Il semble qu’Alfred ait ensuite été transféré à Ellrich, Kommando de Buchenwald-Dora créé en mars 1944 et vers lequel, entre mai et septembre 1944, on évacue des milliers de détenus « pour travailler, selon le Livre-Mémorial des déportés de France arrêtés par mesure de répression, sur des chantiers dépendants du Sonderstab Kammler, qu’il s’agisse du creusement de galeries souterraines ou de tous les travaux de génie civil en surface. »
Il est « décédé le 4 février 1945 », « à Mittelbau (Allemagne) » si l’on s’en réfère au Journal Officiel de la République Française en date du 29 septembre 1994, « à Ellrich (Allemagne) » selon le Livre-Mémorial des déportés de France et non pas « à Dora Buchenwald le 16 février 1945 » comme l’indique la plaque apposée sur le monument aux morts.
Son nom est inscrit sur le Mur des Noms de Compiègne, le Monument aux Morts de la Coquille commune où la municipalité de La Coquille a tenu à honorer la mémoire d’Alfred et Joseph Maloubier, en donnant leur nom à une rue du bourg.
Joseph Maloubier, né le 27 août 1899, à Saint-Priest-les-Fougères, exerçait la profession de tenancier de bar. Il est impliqué dans la Résistance au même titre que son frère aîné dont il partage les convictions et œuvre pour le passage à la Résistance de soldats géorgiens enrôlés de force dans la Wehrmacht.
Après l’attaque de l’Union soviétique en juillet 1941, les Allemands s’efforcent d’encourager la trahison dans les territoires envahis, principalement dans les régions occidentales et méridionales tombées provisoirement sous leur domination.
Ils offrent à des hommes plus ou moins désemparés et jusqu’ici enfermés dans des camps de prisonniers où la mortalité, du fait de la sous-alimentation, des épidémies, des sévices, est effrayante, de « combattre » à leurs côtés et d’être traités et nourris comme les soldats allemands. L’ampleur du réflexe de sauvegarde est tel qu’ils parviennent ainsi à constituer une « légion géorgienne ».

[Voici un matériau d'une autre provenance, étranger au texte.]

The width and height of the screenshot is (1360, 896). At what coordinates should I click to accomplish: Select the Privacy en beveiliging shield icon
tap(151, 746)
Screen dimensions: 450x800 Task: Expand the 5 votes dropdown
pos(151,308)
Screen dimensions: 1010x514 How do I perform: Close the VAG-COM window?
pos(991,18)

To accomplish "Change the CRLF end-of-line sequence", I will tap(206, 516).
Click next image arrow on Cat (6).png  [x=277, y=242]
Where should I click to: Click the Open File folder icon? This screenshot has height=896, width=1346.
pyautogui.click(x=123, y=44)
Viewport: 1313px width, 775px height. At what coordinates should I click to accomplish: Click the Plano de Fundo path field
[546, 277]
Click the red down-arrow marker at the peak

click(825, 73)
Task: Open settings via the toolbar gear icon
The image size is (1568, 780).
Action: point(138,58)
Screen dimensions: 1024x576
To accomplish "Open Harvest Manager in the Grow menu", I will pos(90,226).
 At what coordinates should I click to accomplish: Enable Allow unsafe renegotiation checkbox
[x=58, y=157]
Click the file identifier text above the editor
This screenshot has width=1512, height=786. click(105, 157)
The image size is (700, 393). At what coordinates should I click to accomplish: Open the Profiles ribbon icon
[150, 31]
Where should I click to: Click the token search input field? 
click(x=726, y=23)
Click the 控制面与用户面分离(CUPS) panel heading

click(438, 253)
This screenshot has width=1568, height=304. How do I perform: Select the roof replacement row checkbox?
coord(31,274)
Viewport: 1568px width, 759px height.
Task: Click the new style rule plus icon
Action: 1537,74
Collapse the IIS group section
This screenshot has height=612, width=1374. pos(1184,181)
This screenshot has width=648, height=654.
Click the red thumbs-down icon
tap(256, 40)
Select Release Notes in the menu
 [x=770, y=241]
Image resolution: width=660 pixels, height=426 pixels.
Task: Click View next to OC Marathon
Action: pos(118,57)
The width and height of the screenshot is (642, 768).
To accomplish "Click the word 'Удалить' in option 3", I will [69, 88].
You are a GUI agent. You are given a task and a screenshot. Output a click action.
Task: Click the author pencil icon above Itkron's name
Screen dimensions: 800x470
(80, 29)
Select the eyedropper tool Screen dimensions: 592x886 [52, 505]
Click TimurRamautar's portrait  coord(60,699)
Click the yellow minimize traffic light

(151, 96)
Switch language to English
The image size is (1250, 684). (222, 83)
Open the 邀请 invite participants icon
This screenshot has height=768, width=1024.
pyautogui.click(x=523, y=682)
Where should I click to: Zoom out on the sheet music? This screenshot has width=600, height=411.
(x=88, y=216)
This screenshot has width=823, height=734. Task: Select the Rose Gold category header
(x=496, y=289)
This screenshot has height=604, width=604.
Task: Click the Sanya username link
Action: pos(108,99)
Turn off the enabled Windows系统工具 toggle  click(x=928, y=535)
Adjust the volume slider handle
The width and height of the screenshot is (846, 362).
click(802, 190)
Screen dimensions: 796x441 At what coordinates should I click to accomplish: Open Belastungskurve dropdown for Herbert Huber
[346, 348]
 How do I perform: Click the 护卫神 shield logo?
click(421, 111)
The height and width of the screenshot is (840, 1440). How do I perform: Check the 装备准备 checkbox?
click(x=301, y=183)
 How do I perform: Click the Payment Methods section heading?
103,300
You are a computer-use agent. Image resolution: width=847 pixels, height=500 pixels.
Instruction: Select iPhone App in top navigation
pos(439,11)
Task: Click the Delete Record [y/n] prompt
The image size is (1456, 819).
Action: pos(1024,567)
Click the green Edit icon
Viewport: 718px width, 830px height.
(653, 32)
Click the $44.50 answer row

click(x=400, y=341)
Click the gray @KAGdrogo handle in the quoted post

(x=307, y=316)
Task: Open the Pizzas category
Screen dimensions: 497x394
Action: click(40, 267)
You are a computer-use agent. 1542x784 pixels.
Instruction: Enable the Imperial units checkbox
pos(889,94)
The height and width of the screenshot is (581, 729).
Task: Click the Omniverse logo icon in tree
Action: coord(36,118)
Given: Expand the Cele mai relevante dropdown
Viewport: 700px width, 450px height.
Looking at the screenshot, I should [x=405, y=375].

Les Allemands encadrent sévèrement ces troupes auxiliaires destinées à lutter contre les partisans opérant derrière leurs lignes. Engagés d’abord en Pologne, les membres du réseau patriotique constitué en leur sein parviennent à entretenir des rapports avec la Résistance polonaise, ce qui incite les Allemands à envoyer une partie de cette formation en France où les contacts avec la population seront, pensent-ils, plus difficiles.
C’est ainsi que le bataillon portant le n° 799, après un séjour préparatoire de 3 mois environ dans la Meuse et la Nièvre notamment, est installé fin septembre 1943, quartier Saint-Georges à Périgueux dans les bâtiments de l’ex-35ème d’artillerie.
Nombre de ces Géorgiens, devenus maquisards, participent aux côtés de leurs camarades FTP français ou de la MOI aux combats libérateurs précédant et suivant le débarquement, y compris sur le front de l’Atlantique. La plupart seront ensuite rassemblés en Corrèze, en vue de leur rapatriement ultérieur en URSS, après la victoire.
Victime d’une dénonciation, le 13 mai 1944, « Joseph Maloubier, note Guy Penaud, dans son Histoire de la Résistance en Périgord, est arrêté et brutalisé » par les forces du maintien de l’ordre, c’est-à-dire la Milice et probablement exécuté.
Son corps n’ayant jamais été retrouvé, il est, en vertu d’un jugement rendu par le tribunal de Nontron en date du 2 octobre 1946, déclaré « décédé le 13 mai 1944 ».